Our analysis was based on a previous defined conceptual model as an alternative to the more traditional analysis used in epidemiology. The simple hierarchical effect-decomposition strategy here is not without limitations as consistent estimates of direct (not mediated) effects can be obtained only when there is no confounding at the level of the intermediate variable [49]. So in order to estimate the effect of socio-economic status level not mediated by physical and psychosocial environment level, we had to assume that there were no unobserved covariates associated with the blocks for psychosocial stimulation and with risk for low cognitive score. We think this assumption holds for the environmental quality block in the same intermediate level. Our conceptual model considered a wide range of potential risk factors for cognitive score determination and grouped them in meaningful blocks through statistical analysis; it seems unlikely that other unobserved factors are associated with both, the two blocks (sanitary conditions and psychosocial stimulation) in the intermediate level, and cognitive score. Therefore, the variables in the model were previously defined according to their potential role in the studied outcome. The final model was estimated in a hierarchical way. We cannot exclude the possibility that other conceptual frameworks or other strategies of inclusion of the independent variables would change the weight of these variables regarding the outcome.
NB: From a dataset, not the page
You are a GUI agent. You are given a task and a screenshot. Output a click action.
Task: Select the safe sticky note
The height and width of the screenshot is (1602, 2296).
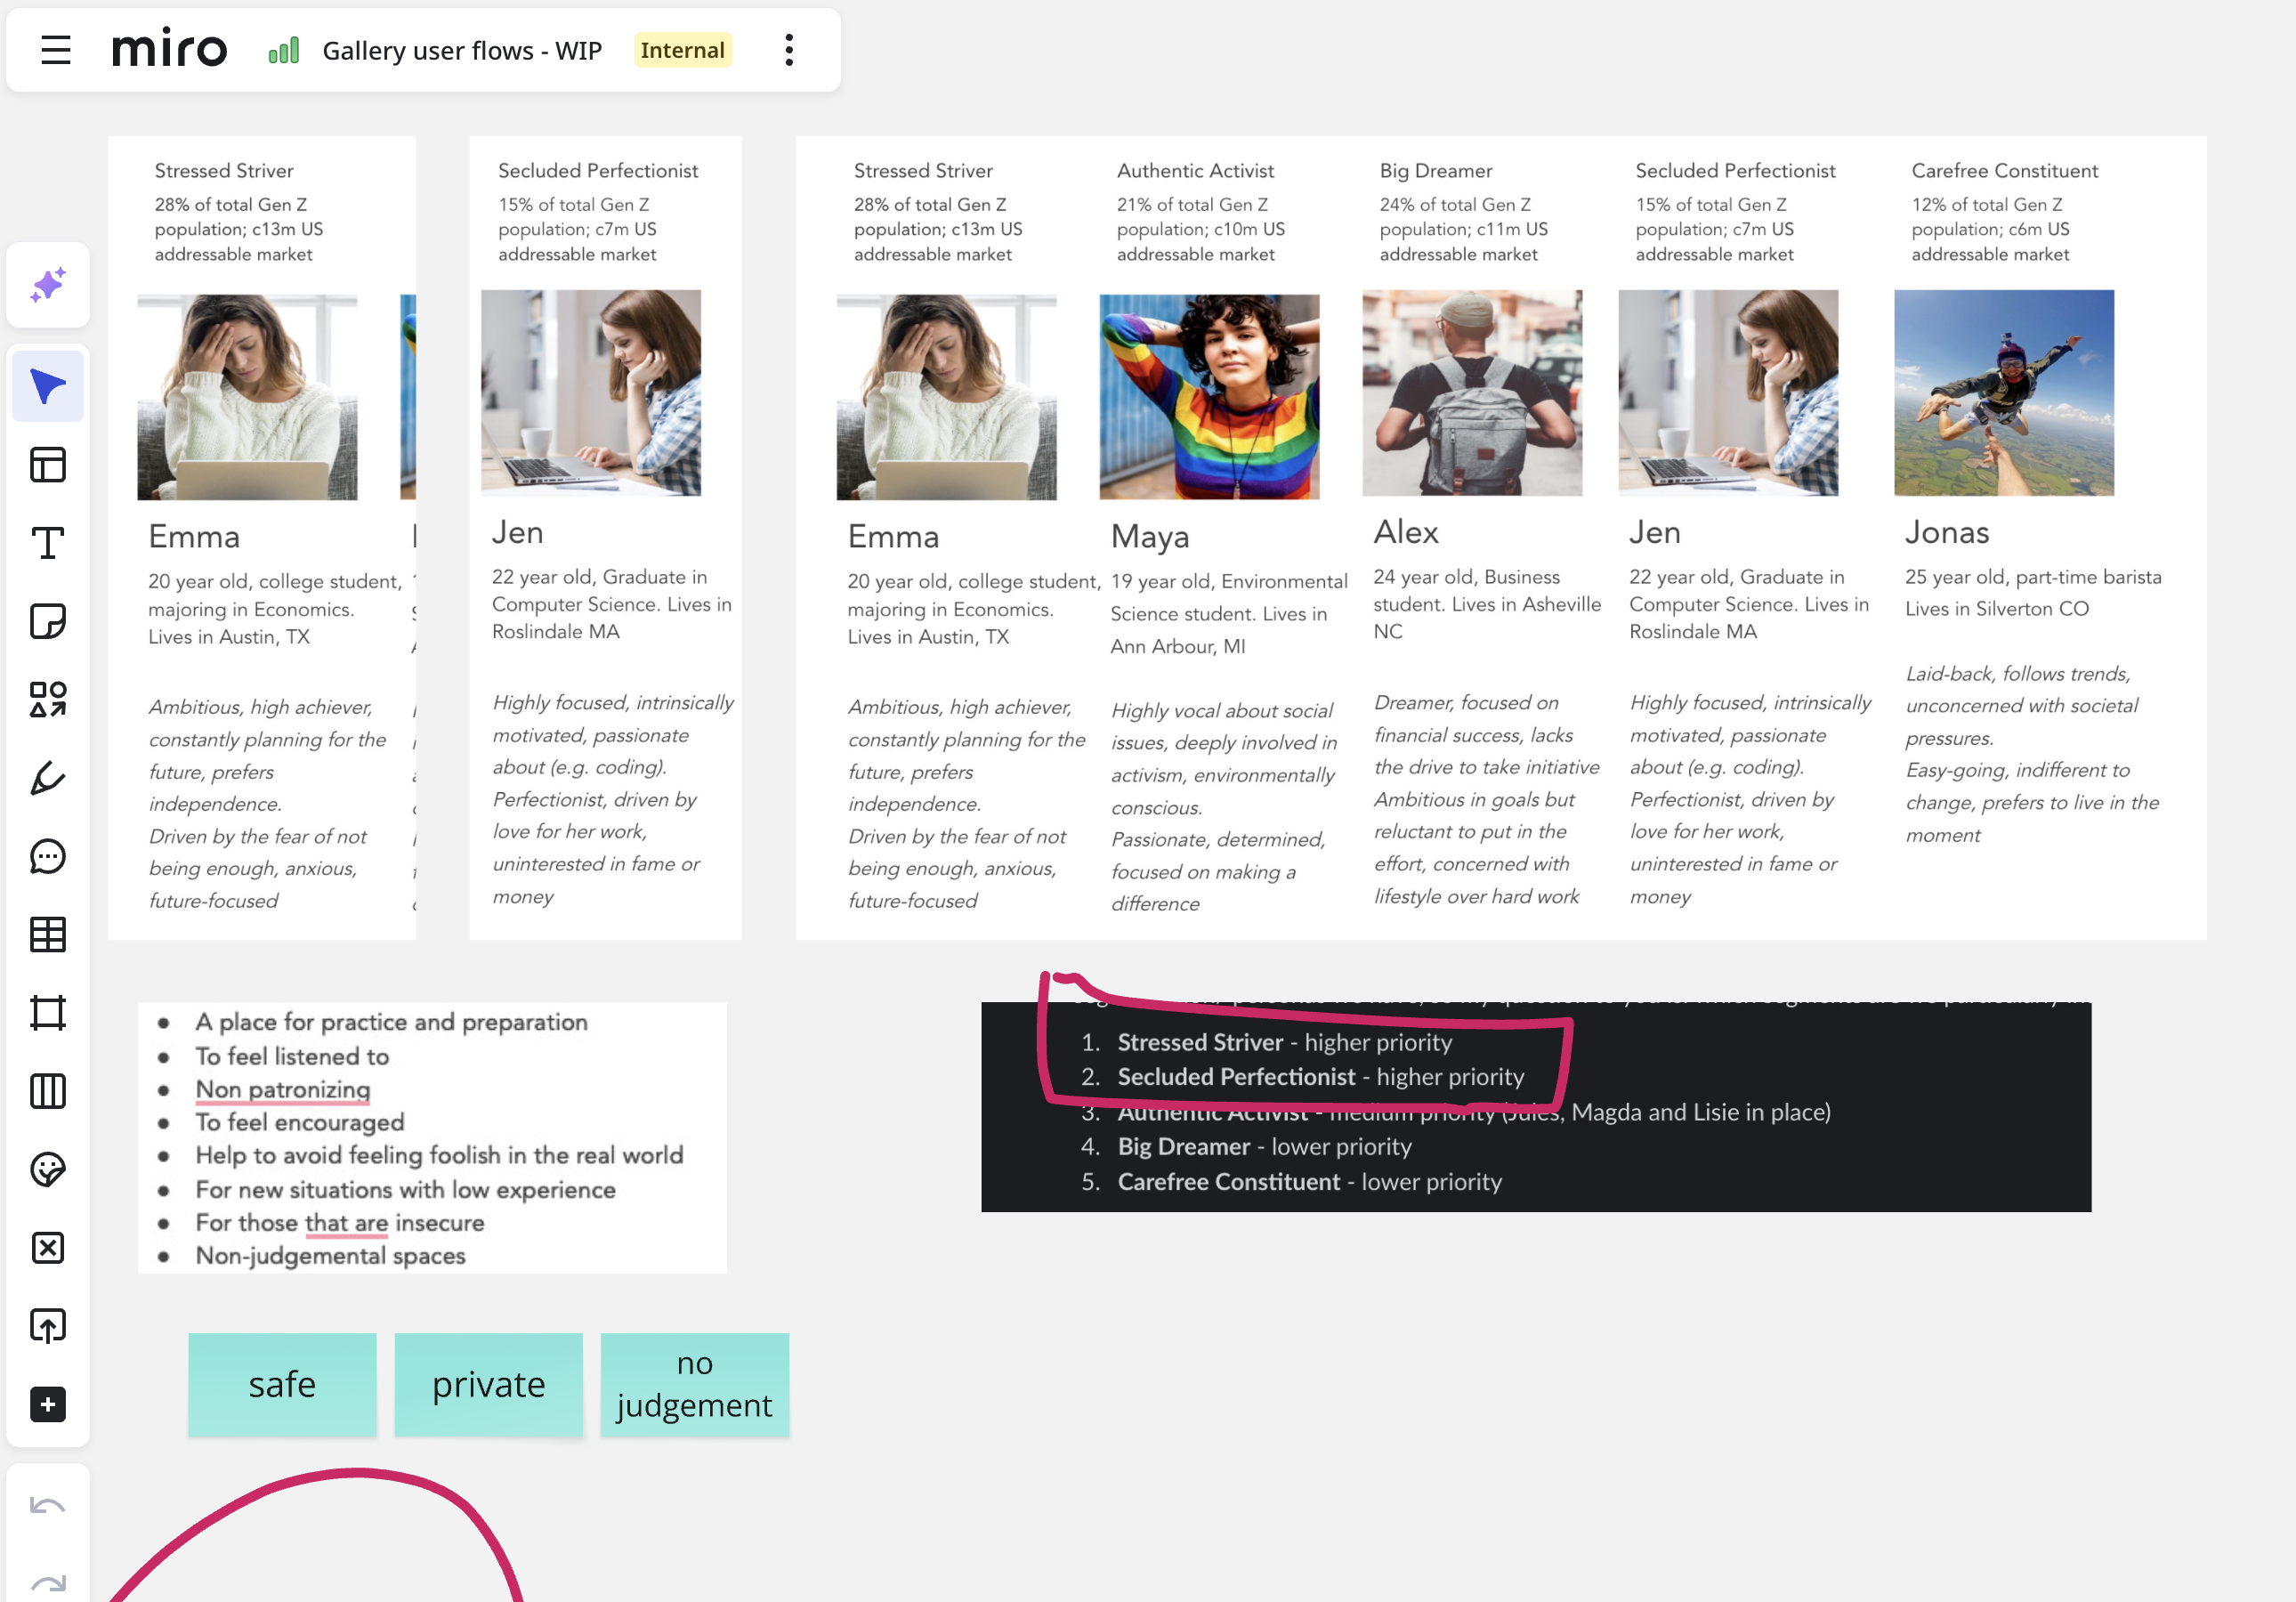282,1384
We can conclude that cognitive performance, which is an important aspect of children's development, was affected by socio-economic status, which itself was mediated by psychosocial stimulation at home and pre-school, and by physical environmental conditions at home and in the neighbourhood. While children's early health indicators such as birth weight and linear growth played a role in the cognitive performance, they did not mediate the effect of socioeconomic status, physical environment and psychosocial stimulation, as conceived in the original model (figure 1). The remaining effect of the socioeconomic factors must therefore act through intermediate factors not measured in this study.

Finally, we must consider the very real limitations of an observational study and that analysis and interpretation of data following a predefined conceptual framework is a complex exercise and one in which alternative explanations are often possible. The implication is that children's cognitive development in middle income urban contexts of developing countries even when in disadvantaged socioeconomic conditions could be substantially increased by interventions promoting early psychosocial stimulation, pre-school experience and nutritional improvement. High quality childcare may provide low-income children with opportunities otherwise unavailable in their developmental trajectories [50].